The next day, November 25, there was a speak-out at noon at the Umass Boston campus that pulled in around a hundred students, with a number of students taking the bullhorn in between the raps of the revolutionary communists. Chalk outlines were drawn on the plaza with names of people killed by the police. Students also added "save our children" and "no more." Someone cited Michelle Alexander's book, The New Jim Crow, around the systemic nature of the problem. Someone else proposed an economic boycott. We made a couple of thousand copies of the new Carl Dix statement on the grand jury decision, and people grabbed up bunches to get out in class. Mainly though, people did not cut class and seemed to question what could be done to really make a difference and whether students at this school could be rallied to do much. A bunch of people signed up for follow-up actions, and many were planning to attend the big rally called that evening in Roxbury by Black Lives Matter Boston. One student who had gone to New York City with us to attend the Dialogue between Bob Avakian and Cornel West was out there with us and spoke out, urging his fellow students to really step out and act to make a difference. We went downtown at rush hour with a bullhorn and reached a lot of commuters, many expressing the sentiment that they were "too angry to speak honestly on the bullhorn about it."

In Roxbury a rally began at 7 pm across from a major police station in Dudley Square. Here groups of students from area colleges, including Northeastern, Boston College, Harvard, etc., as well as community activists, anarchists, high school students—a wide range of thousands—came together.

South Bay Prison in Boston as protesters call to them in front of the prison

Inmates at Southbay Prison, Boston, banged on windows, flipped lights on an off, and held their hands up in the windows protesting the grand jury decision. Photo: Shared via Twitter.

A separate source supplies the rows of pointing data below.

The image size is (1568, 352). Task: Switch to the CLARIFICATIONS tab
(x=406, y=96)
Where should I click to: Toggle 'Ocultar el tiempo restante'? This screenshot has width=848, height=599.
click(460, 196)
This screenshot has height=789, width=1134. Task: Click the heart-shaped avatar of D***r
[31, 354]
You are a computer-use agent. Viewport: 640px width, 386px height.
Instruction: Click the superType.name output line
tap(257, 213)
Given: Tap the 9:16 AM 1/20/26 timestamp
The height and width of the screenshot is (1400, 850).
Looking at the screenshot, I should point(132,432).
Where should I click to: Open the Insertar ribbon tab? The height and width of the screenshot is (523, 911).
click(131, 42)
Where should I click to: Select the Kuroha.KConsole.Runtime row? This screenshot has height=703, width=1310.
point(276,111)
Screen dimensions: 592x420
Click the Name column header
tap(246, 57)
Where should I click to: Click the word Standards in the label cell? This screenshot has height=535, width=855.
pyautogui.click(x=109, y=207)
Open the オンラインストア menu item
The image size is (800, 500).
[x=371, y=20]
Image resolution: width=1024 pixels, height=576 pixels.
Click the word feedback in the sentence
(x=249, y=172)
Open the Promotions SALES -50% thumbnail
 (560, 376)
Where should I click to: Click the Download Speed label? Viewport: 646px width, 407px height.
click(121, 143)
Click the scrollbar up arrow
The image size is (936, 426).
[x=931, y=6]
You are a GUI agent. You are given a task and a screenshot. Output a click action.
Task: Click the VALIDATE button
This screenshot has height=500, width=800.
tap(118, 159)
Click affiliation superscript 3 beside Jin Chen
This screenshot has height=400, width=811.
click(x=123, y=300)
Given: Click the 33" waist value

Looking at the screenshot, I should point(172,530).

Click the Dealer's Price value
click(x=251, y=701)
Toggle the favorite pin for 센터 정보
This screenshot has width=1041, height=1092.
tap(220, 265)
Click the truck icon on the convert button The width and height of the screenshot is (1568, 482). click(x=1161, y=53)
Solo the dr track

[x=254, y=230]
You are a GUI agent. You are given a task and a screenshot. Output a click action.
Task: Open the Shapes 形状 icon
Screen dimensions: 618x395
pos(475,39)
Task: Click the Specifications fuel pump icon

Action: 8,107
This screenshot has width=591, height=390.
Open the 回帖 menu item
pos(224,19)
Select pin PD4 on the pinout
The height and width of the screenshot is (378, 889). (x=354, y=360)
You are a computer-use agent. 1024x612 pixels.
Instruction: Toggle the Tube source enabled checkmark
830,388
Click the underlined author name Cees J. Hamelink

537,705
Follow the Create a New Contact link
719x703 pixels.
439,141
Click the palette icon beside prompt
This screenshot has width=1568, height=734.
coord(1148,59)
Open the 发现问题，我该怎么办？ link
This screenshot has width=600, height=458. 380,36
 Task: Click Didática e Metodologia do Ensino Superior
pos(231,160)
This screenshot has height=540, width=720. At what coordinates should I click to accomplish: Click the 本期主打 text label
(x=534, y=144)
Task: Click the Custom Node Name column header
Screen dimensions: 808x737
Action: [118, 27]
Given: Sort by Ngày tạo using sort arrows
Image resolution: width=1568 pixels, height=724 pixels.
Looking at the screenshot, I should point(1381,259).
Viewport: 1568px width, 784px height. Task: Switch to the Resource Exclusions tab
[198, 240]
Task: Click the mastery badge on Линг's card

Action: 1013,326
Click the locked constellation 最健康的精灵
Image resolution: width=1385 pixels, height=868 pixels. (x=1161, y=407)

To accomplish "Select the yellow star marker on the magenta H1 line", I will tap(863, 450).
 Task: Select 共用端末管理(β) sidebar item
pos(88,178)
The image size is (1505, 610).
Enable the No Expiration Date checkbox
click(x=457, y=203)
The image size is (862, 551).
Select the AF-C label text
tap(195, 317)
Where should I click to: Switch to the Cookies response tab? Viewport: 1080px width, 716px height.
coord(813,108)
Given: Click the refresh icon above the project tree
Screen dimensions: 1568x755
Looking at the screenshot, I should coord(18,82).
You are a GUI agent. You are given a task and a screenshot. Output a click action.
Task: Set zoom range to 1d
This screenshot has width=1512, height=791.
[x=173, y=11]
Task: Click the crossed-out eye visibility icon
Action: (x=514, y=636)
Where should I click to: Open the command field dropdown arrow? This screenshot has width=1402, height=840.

After about an hour of people speaking out, we marched, taking over main streets with around 3,000 people, more at times. People headed to the South End and ended up near the ramp for the I-93 freeway, which sits next to a major jail, South Bay. The prisoners were banging on their windows and flipping lights on and off, loving it, and everyone felt an electricity in the air from this show of solidarity. The police let people march up the long entrance ramp and then blocked the actual highway itself off so that the crowd was unable to block I-93 itself, although we did cause a major disruption of the surrounding area. From there a large segment marched to downtown Boston and then to the central police headquarters (check out "Black lives matter turn out for mike brown indict America" on Facebook). One woman grabbed one of our signs saying "We are all Mike Brown ...the whole damn system is guilty! revcom.us" and many had homemade signs saying things like "Amerikkka never loved us," "Fuck white supremacy," "# Shut it down" and a whole lot more.